> _SELECTED PASSAGE_:
- - - -

Here, aleph, whose glyph depicts the head of an ox, is a logogram used to represent the word "ox" (*ʾalp), he, whose glyph depicts a man in celebration, is a logogram for the words "celebration" (*hillul) and "she/her" (hiʾ‎), and resh, whose glyph depicts a man's head, is a logogram for the word "utmost/greatest" (*raʾš). This interpretation fits into the pattern in some of the surrounding Egyptian inscriptions, with celebrations for the goddess Hathor involving inebriation.

  Proto-Canaanite 
 Synonym for Proto-Sinaitic 
Proto-Canaanite, also referred to as Proto-Canaan, Old Canaanite, or Canaanite, is the name given to the Proto-Sinaitic script (c. 16th century BC), when found in Canaan.

 Synonym for Paleo-Phoenician or Paleo-Hebrew script Proto-Canaanite is also used when referring to the ancestor of the Phoenician or Paleo-Hebrew script, respectively, before some cut-off date, typically 1050 BC, with an undefined affinity to Proto-Sinaitic.

While no extant inscription in the Phoenician alphabet is older than c. 1050 BC, Proto-Canaanite is used for the early alphabets as used during the 13th and 12th centuries BC in Phoenicia. However, the Phoenician, Hebrew, and other Canaanite dialects were largely indistinguishable before the 11th century BC, and the writing system is essentially identical. A possible example of Proto-Canaanite, the inscription on the Ophel pithos, was found in 2012 on a pottery storage jar during the excavations of the south wall of the Temple Mount by Israeli archaeologist Eilat Mazar in Jerusalem. Inscribed on the pot are some big letters about an inch high, of which only five are complete, and traces of perhaps three additional letters written in Proto-Canaanite script.

- - - -

> _GOALS_:
A. From the passage on Proto-Canaanite script, return the text starting at "Here, aleph, whose" and ending at "Hathor involving inebriation.", copied word for word.
B. Answer these questions using the passage on Proto-Canaanite script:
(i) What does the glyph for resh depict?
(ii) What cut-off date is typically used when Proto-Canaanite refers to the ancestor of the Phoenician or Paleo-Hebrew script?
(iii) In what year was the inscription on the Ophel pithos found?
C. Write the next few sentences of the passage on Proto-Canaanite script, picking up after its final sentence.

> _STORED DATA_:
- - - -

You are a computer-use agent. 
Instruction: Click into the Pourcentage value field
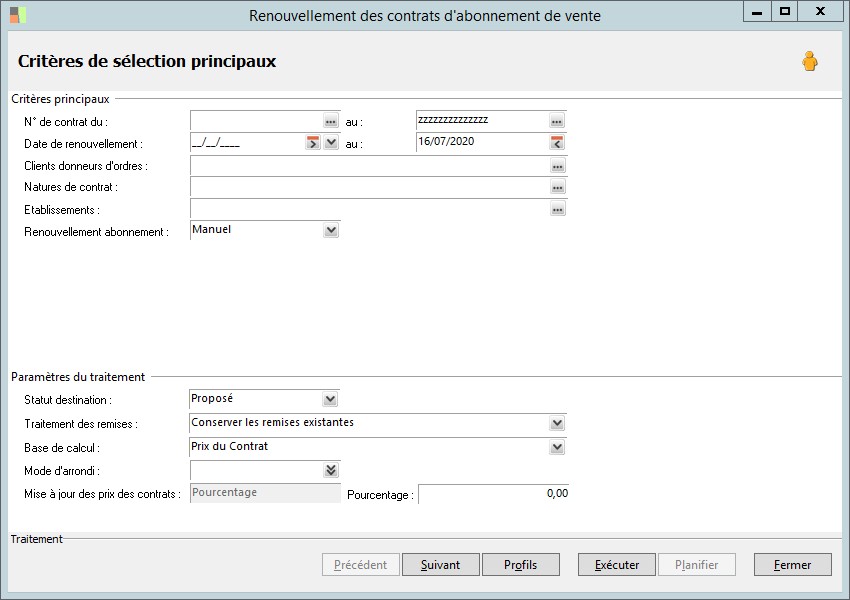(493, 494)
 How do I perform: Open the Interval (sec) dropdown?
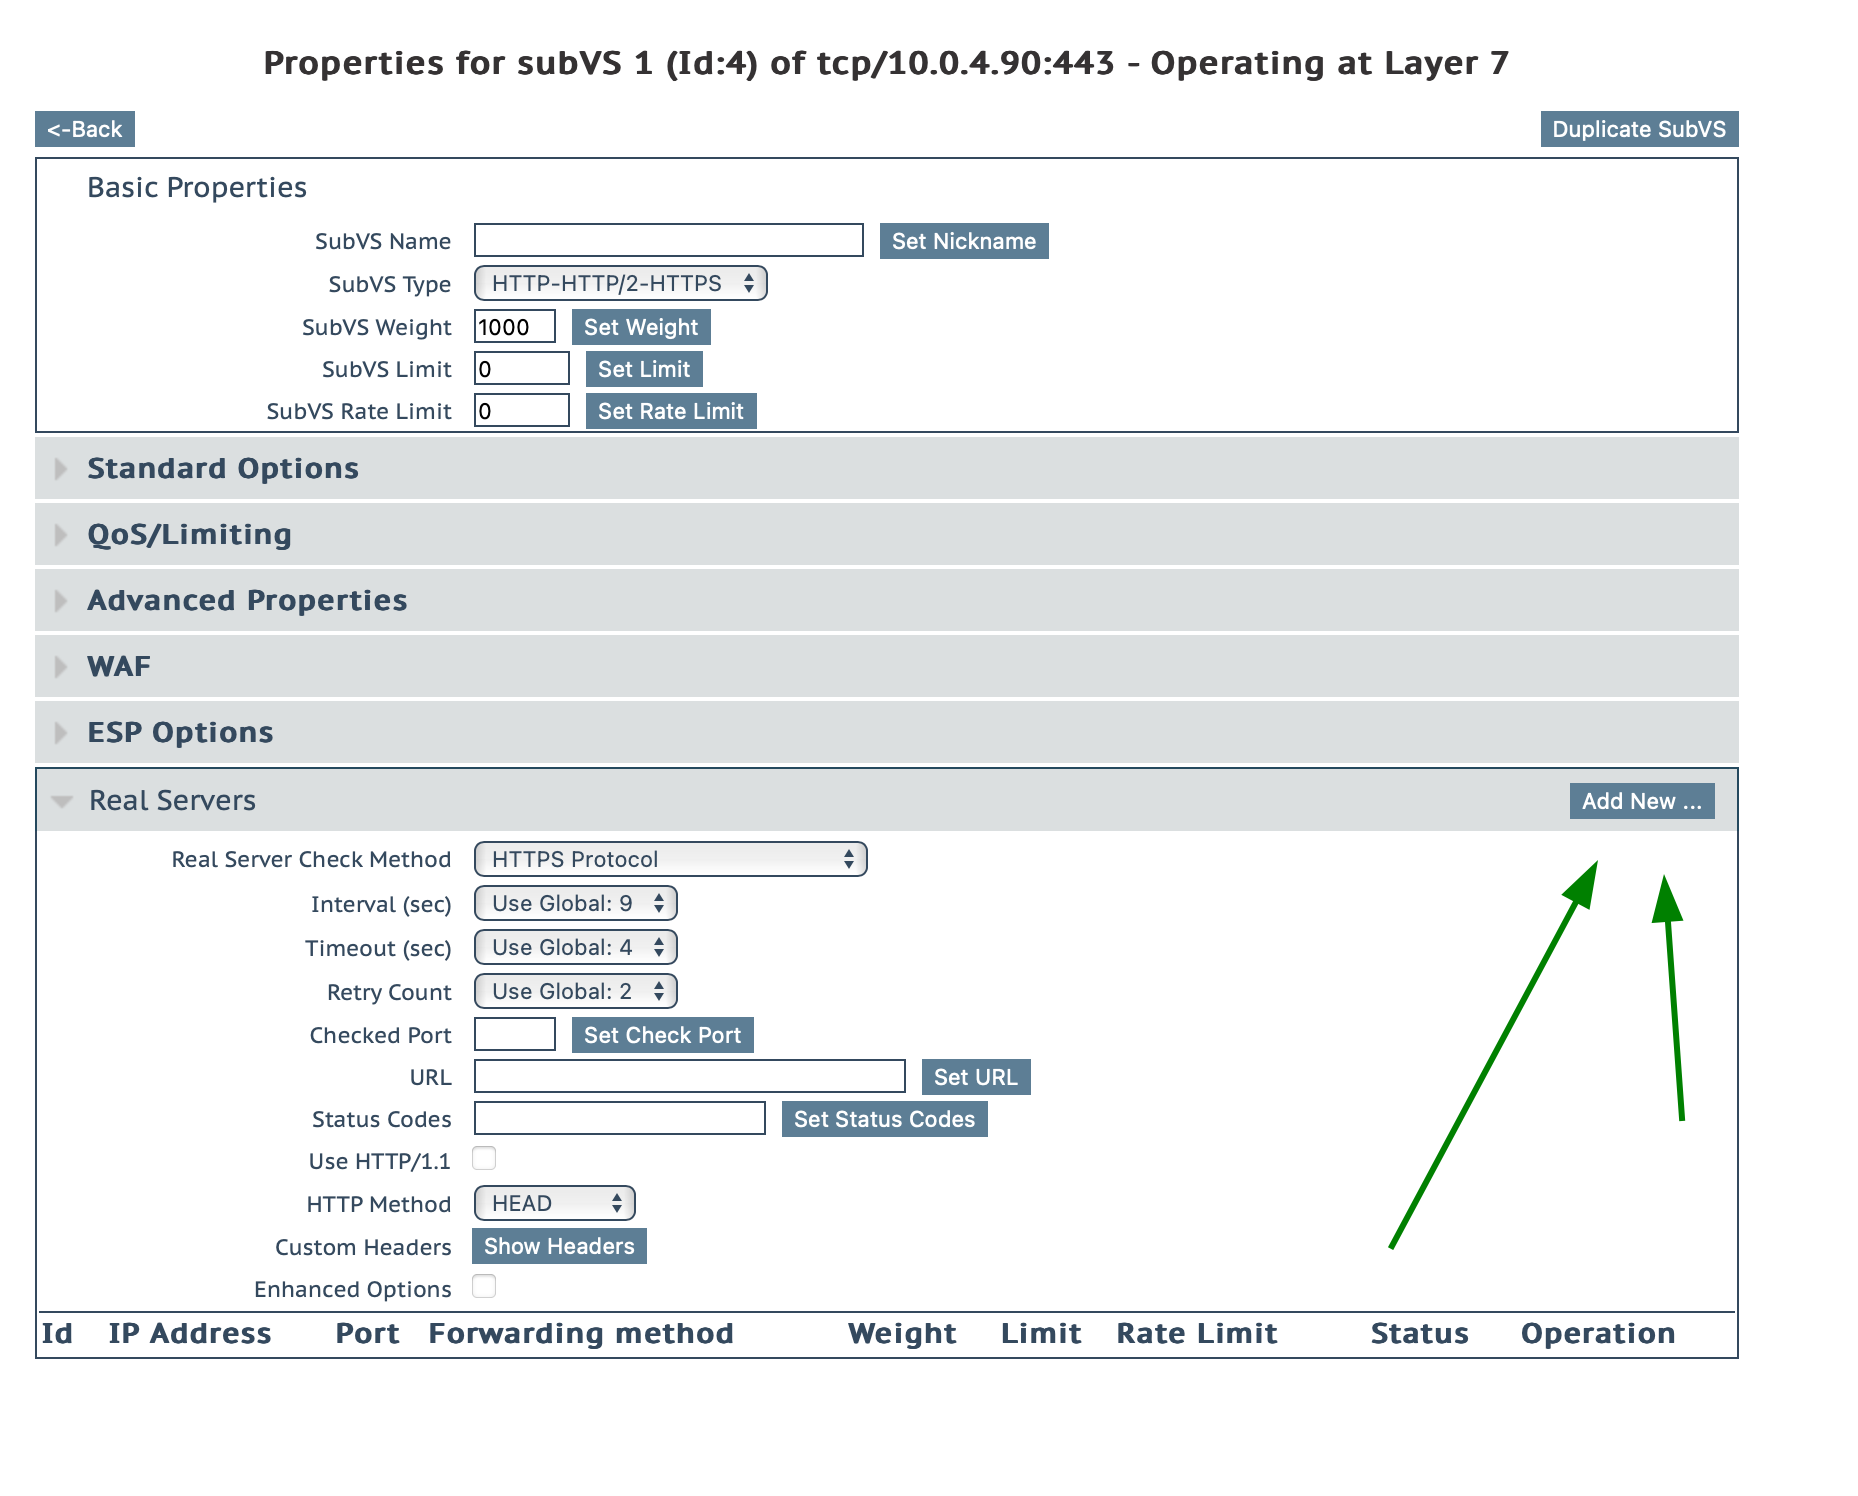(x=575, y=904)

- - - -

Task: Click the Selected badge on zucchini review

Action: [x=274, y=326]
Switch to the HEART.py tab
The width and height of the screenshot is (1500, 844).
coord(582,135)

- - - -

> _EXERCISE ANSWERS_:
A.
Here, aleph, whose glyph depicts the head of an ox, is a logogram used to represent the word "ox" (*ʾalp), he, whose glyph depicts a man in celebration, is a logogram for the words "celebration" (*hillul) and "she/her" (hiʾ‎), and resh, whose glyph depicts a man's head, is a logogram for the word "utmost/greatest" (*raʾš). This interpretation fits into the pattern in some of the surrounding Egyptian inscriptions, with celebrations for the goddess Hathor involving inebriation.

B.
(i) A man's head.
(ii) 1050 BC.
(iii) 2012.

C.
  History 

The letters of the earliest script used for Semitic languages were derived from Egyptian hieroglyphs. In the 19th century, the theory of Egyptian origin competed alongside other theories that the Phoenician script developed from Akkadian cuneiform, Cretan hieroglyphs, the Cypriot syllabary, and Anatolian hieroglyphs. Then the Proto-Sinaitic inscriptions were studied by Alan Gardiner who identified the word  "Lady" occurring several times in inscriptions, and also attempted to decipher other words. In the 1950s and 1960s, William Albright published interpretations of Proto-Sinaitic as the key to show the derivation of the Canaanite alphabet from hieratic, leading to the commonly accepted belief that the language of the inscriptions was Semitic and that the script had a hieratic prototype.

The Proto-Sinaitic inscriptions, along with the contemporary parallels found in Canaan and Wadi el-Hol, are thus hypothesized to show an intermediate step between Egyptian hieratic and the Phoenician alphabet.

According to the "alphabet theory", the early Semitic proto-alphabet reflected in the Proto-Sinaitic inscriptions would have given rise to both the Ancient South Arabian script and the Proto-Canaanite alphabet by the time of the Late Bronze Age collapse (1200–1150 BC). Albright hypothesized that only the graphic form of the Proto-Sinaitic characters derive from Egyptian hieroglyphs, because they were given the sound value of the first consonant of the Semitic translation of the hieroglyph (many hieroglyphs had already been used acrophonically in Egyptian.)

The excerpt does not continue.